La droite n’aime décidément pas les gestes de justice, quels qu’ils soient, modestes ou symboliquement forts. Hier, il fallait se contenir pour ne pas éprouver des haut-le-cœur en écoutant les réactions des pontes et autres ex-profiteurs de l’État-UMP, après l’annonce par le gouvernement que 110.000 personnes (seulement) allaient retrouver le droit de faire valoir leur départ à la retraite à 60 ans… Déchaîné, Jean-François Copé, déversant sa haine des travailleurs en souffrance: «Je veux alerter sur les folies qui sont en train de se préparer, nous n’avons pas le moindre euro pour financer ces cadeaux électoraux.» Apprécions au passage la délicatesse du langage. Pour le secrétaire général de l’UMP, potentiellement leader de la droite parlementaire, octroyer ou rétablir un droit équivaut forcément à un coup électoral, à un sourd calcul, histoire de caresser dans le sens du poil le bas peuple, qui, comme chacun le sait, n’a ni conscience ni âme pour apprécier par lui-même de quoi il retourne. Dès qu’elle entend «droits sociaux», la droite ferme ses coffres et sort ses flingues. Rien de neuf sous son ciel gris.
Le dispositif adopté hier par décret sur le retour partiel de la retraite à 60 ans pour les salariés ayant commencé à travailler à 18 ans, qui prévoit d’inclure dans la durée de cotisation deux trimestres pour les chômeurs et deux trimestres supplémentaires au titre de la maternité, est une bonne nouvelle pour les citoyens concernés. Penser ou dire le contraire est une infamie intellectuelle au regard de la pénibilité des parcours professionnels en question.
Cette décision du gouvernement constitue donc un pas vers la justice réhabilitée. Mais un pas seulement. Il est en effet bien loin le temps où le Parti socialiste promettait de revenir sur la loi Fillon. Souvenons-nous. En mai 2011, le projet adopté à 95% par les militants stipulait: «Nous rétablirons l’âge légal à 60 ans et l’âge de départ sans décote à 65 ans.» Les mots ont un sens, désormais contourné. Mais ne jouons pas les naïfs. Arguant de la crise, François Hollande avait prévenu durant sa campagne, et les syndicalistes eux-mêmes, reçus à Matignon pour préparer la conférence sociale de juillet, s’attendaient à cette annonce étriquée, comme ils se préparent, déjà, à un petit «coup de pouce» en faveur du Smic…

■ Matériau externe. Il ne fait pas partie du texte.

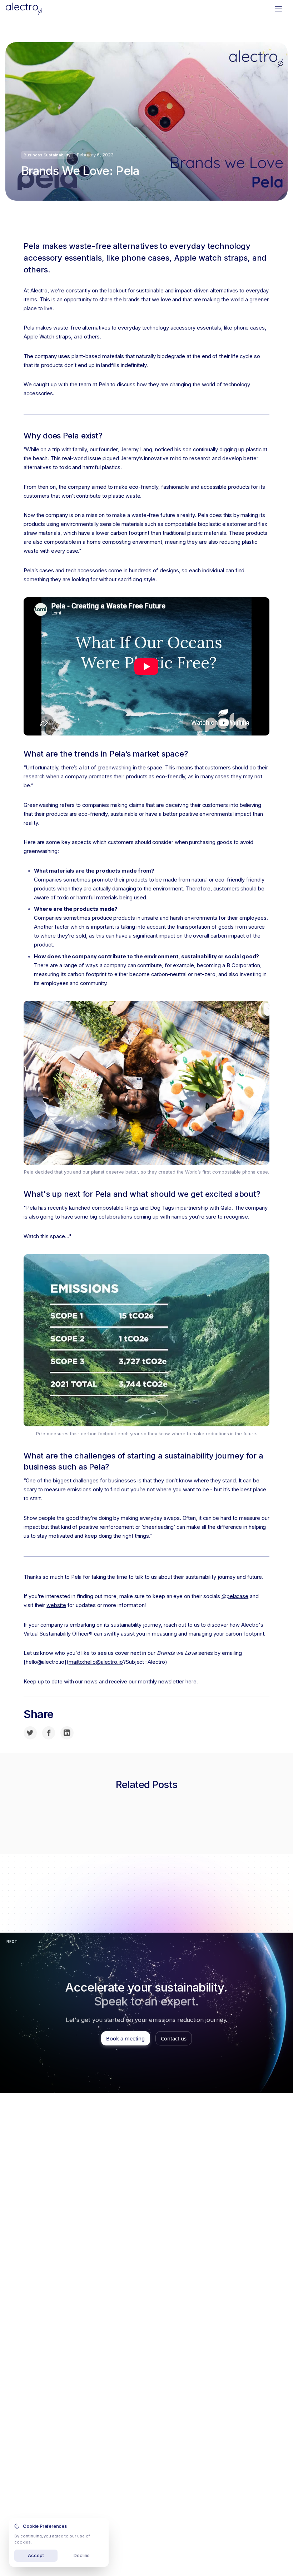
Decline (82, 2555)
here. (191, 1681)
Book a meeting (125, 2038)
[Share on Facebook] (48, 1732)
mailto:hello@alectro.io (96, 1662)
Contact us (173, 2038)
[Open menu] (278, 9)
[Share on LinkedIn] (67, 1732)
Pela (29, 328)
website (56, 1605)
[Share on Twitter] (30, 1732)
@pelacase (235, 1596)
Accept (36, 2555)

Le président rencontre les syndicats. |
En politique, la prudence est parfois une vertu ; en période de crise sociale, les demi-mesures deviennent toujours des erreurs. Sortir Sarkozy du pouvoir était une étape. L’essentiel reste à faire, et il consiste à installer une majorité parlementaire de gauche ayant la volonté de ne pas dénaturer l’aspiration au changement. Ne tournons pas autour du pot. Plus nous élirons de députés du Front de gauche au sein de la future majorité, plus nous retrouverons l’impulsion d’une radicalité concrète dans chaque discussion à l’Assemblée, plus le courage de la volonté sera au rendez-vous du peuple, inspirant ou surveillant chacune des lois… La France ne mettra pas un terme au pouvoir des marchés financiers sans le Front de gauche.